Russel Bandercroft says
I definitely think social media is changing things. It's allowing people to connect much differently than in the past. Not only that, the things that people are coming up with to twist them around are absolutely genius but at the same time I wonder if its a bad direction?
@robhahn says
Good review but… this statement:
Journalism that ferrets out corruption, that takes the pulse of a community, that sheds a light on international events is hard work, something that the crowd tends to avoid.
Doesn't that apply to folks like Rick Sanchez at CNN who was passing on unverified rumors about Rush Limbaugh? And wasn't the corruption at ACORN ferreted out not by “journalists” but by two blogger-types?
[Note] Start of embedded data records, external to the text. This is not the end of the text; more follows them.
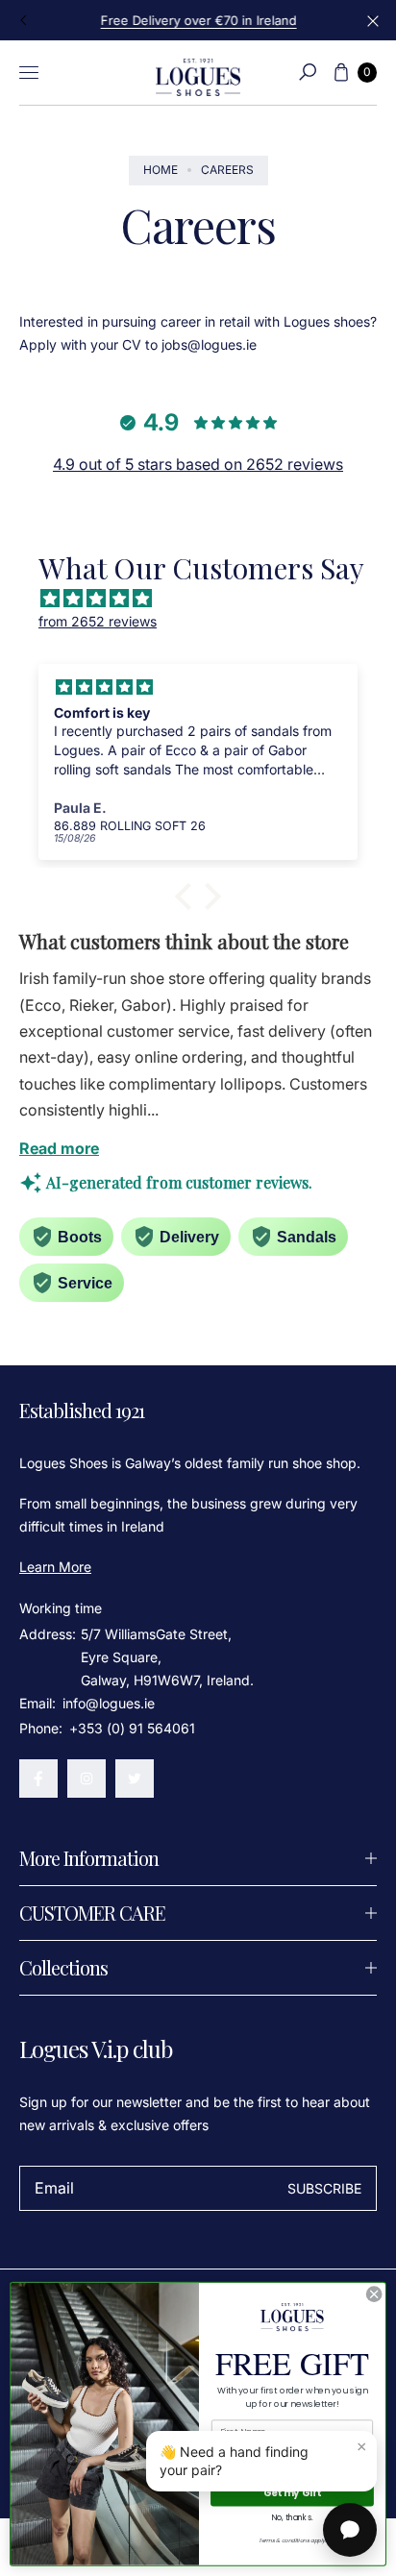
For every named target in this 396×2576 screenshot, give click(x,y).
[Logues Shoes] (198, 72)
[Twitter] (134, 1778)
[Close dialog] (374, 2294)
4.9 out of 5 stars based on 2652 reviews (198, 464)
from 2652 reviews (97, 621)
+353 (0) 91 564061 (132, 1728)
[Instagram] (86, 1778)
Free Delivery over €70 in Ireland (198, 20)
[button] (307, 72)
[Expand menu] (29, 72)
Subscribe (324, 2188)
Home (160, 169)
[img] (207, 598)
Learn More (55, 1566)
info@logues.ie (107, 1703)
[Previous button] (24, 20)
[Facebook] (38, 1778)
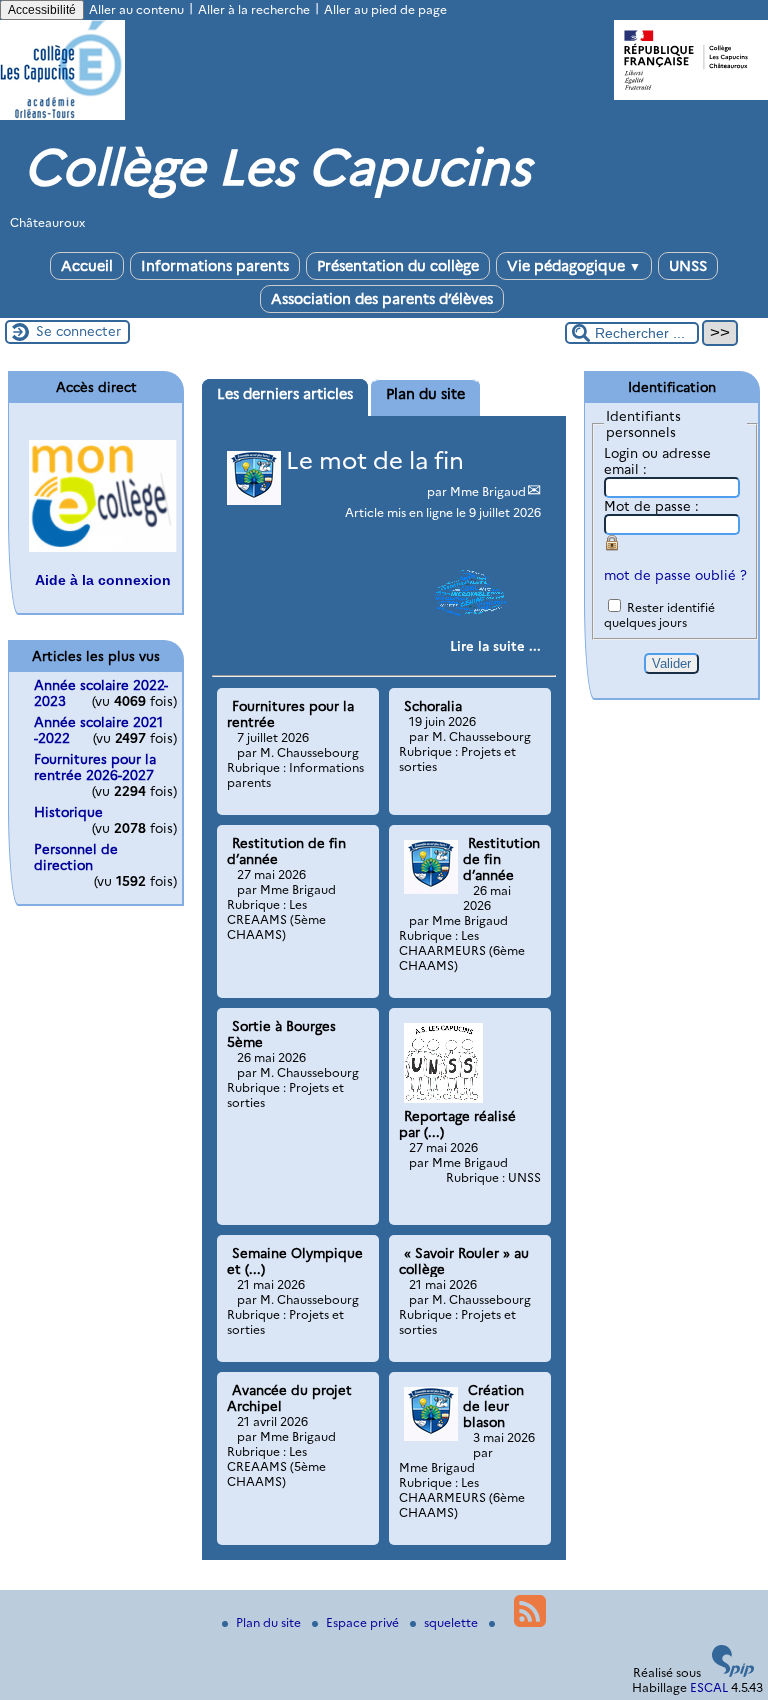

Maybe when journalists actually start caring more about the truth and less about their Authority, which they haven't earned, the hostility to legacy media might cease?
-rsh
jdlasica says
Rob, you're welcome to your opinion, and I agree that arrogance remains a big problem in traditional media, but I suspect that any media organization that doesn't conform with a wide swath of the public's political views, however truthful and fact-based, would still incur their wrath.